■ DO THIS
Put the material starting at the line that contains "Given: Click the" and ending at the line that contains "Looking at the" into a two-column CSV with the header instruction,response. Include only these lines, with one row for each request and its answer, each field in quotes and line breaks replaced by spaces.

■ INFORMATION SHOWN

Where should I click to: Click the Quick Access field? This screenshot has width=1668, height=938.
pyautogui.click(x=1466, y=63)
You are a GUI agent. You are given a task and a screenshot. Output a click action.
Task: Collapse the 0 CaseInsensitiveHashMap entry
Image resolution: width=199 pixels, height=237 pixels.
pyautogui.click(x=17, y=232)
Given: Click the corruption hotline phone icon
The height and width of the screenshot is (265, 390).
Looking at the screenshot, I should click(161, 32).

---

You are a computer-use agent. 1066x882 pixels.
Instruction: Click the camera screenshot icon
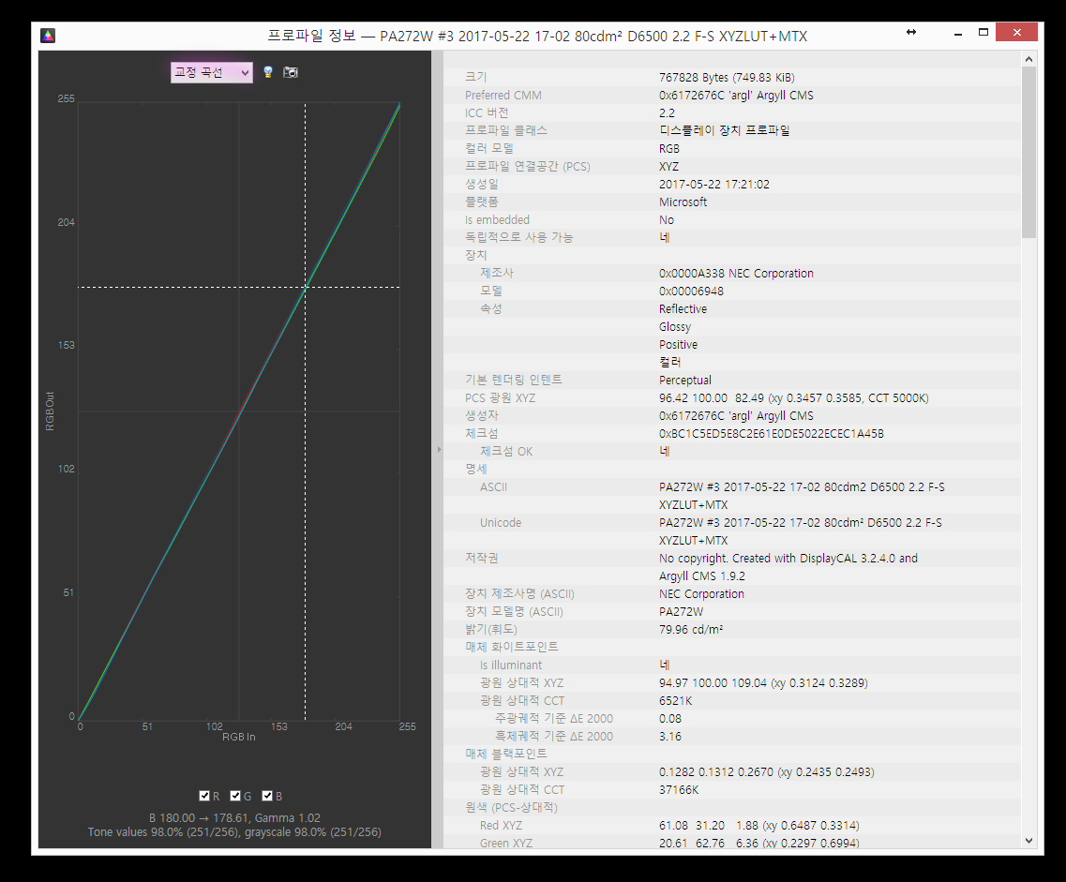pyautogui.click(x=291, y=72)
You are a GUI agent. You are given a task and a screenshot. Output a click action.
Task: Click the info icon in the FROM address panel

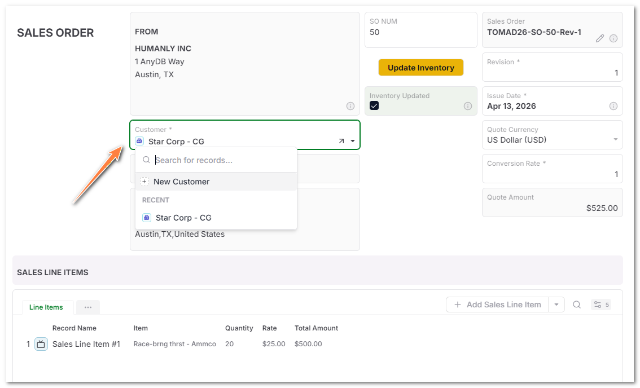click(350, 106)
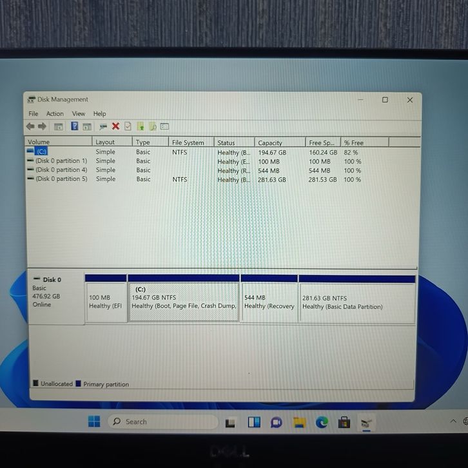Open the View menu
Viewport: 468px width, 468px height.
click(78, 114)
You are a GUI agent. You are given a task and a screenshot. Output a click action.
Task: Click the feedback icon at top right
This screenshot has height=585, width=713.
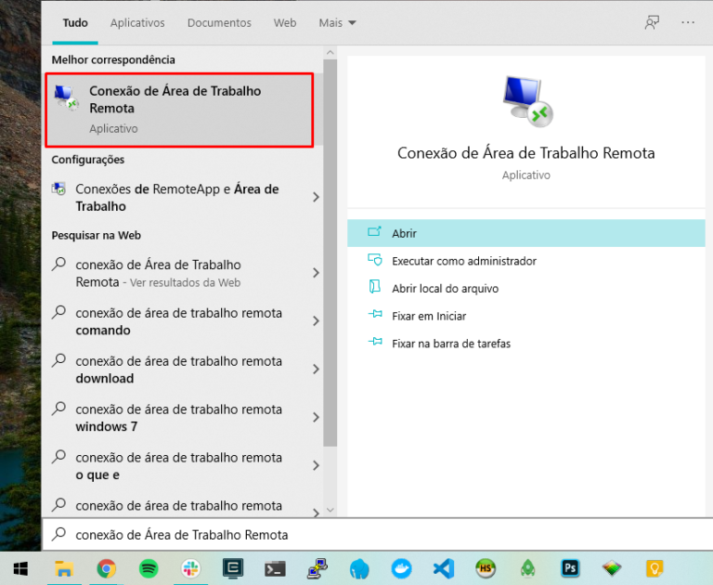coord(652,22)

--

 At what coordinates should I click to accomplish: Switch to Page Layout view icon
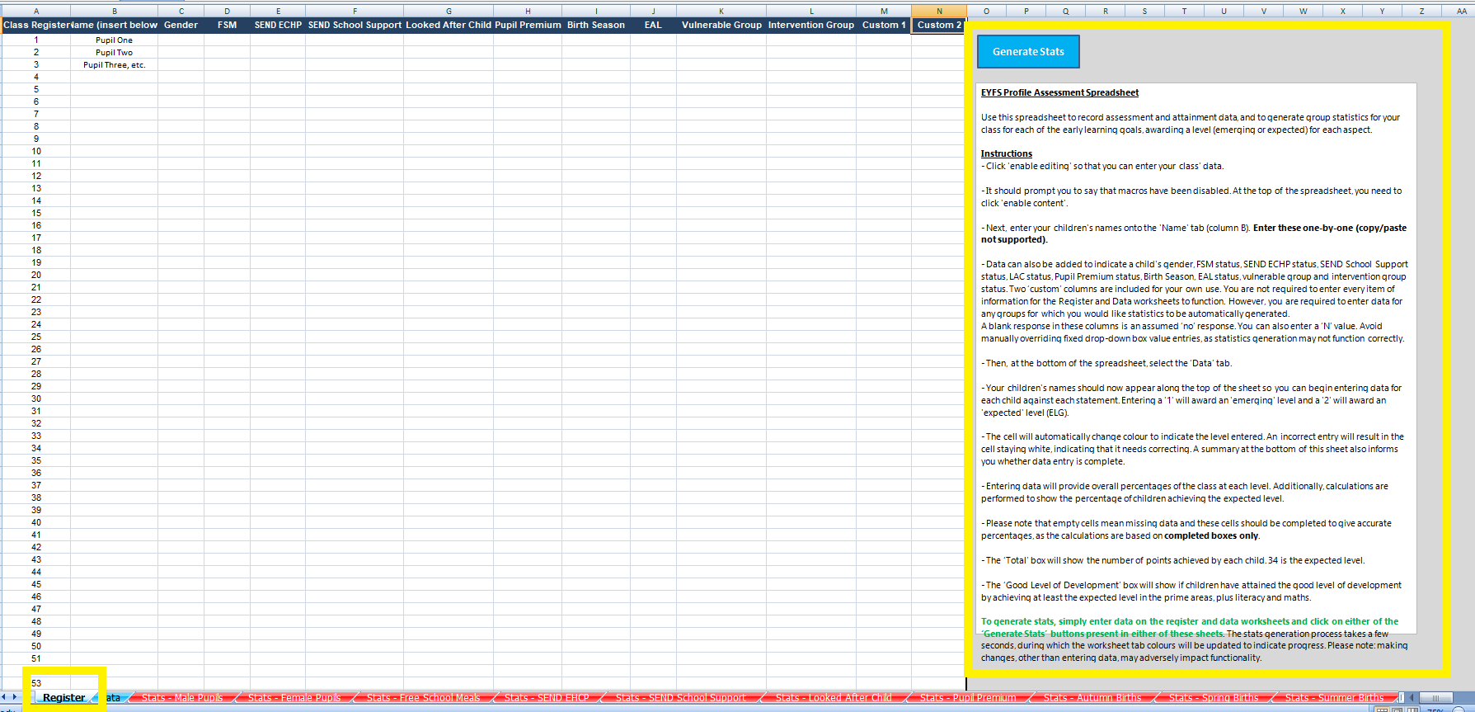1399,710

■ TASK RESULT
instruction,response
"Given: Click the corruption hotline phone icon The height and width of the screenshot is (265, 390).","Looking at the screenshot, I should click(161, 32)."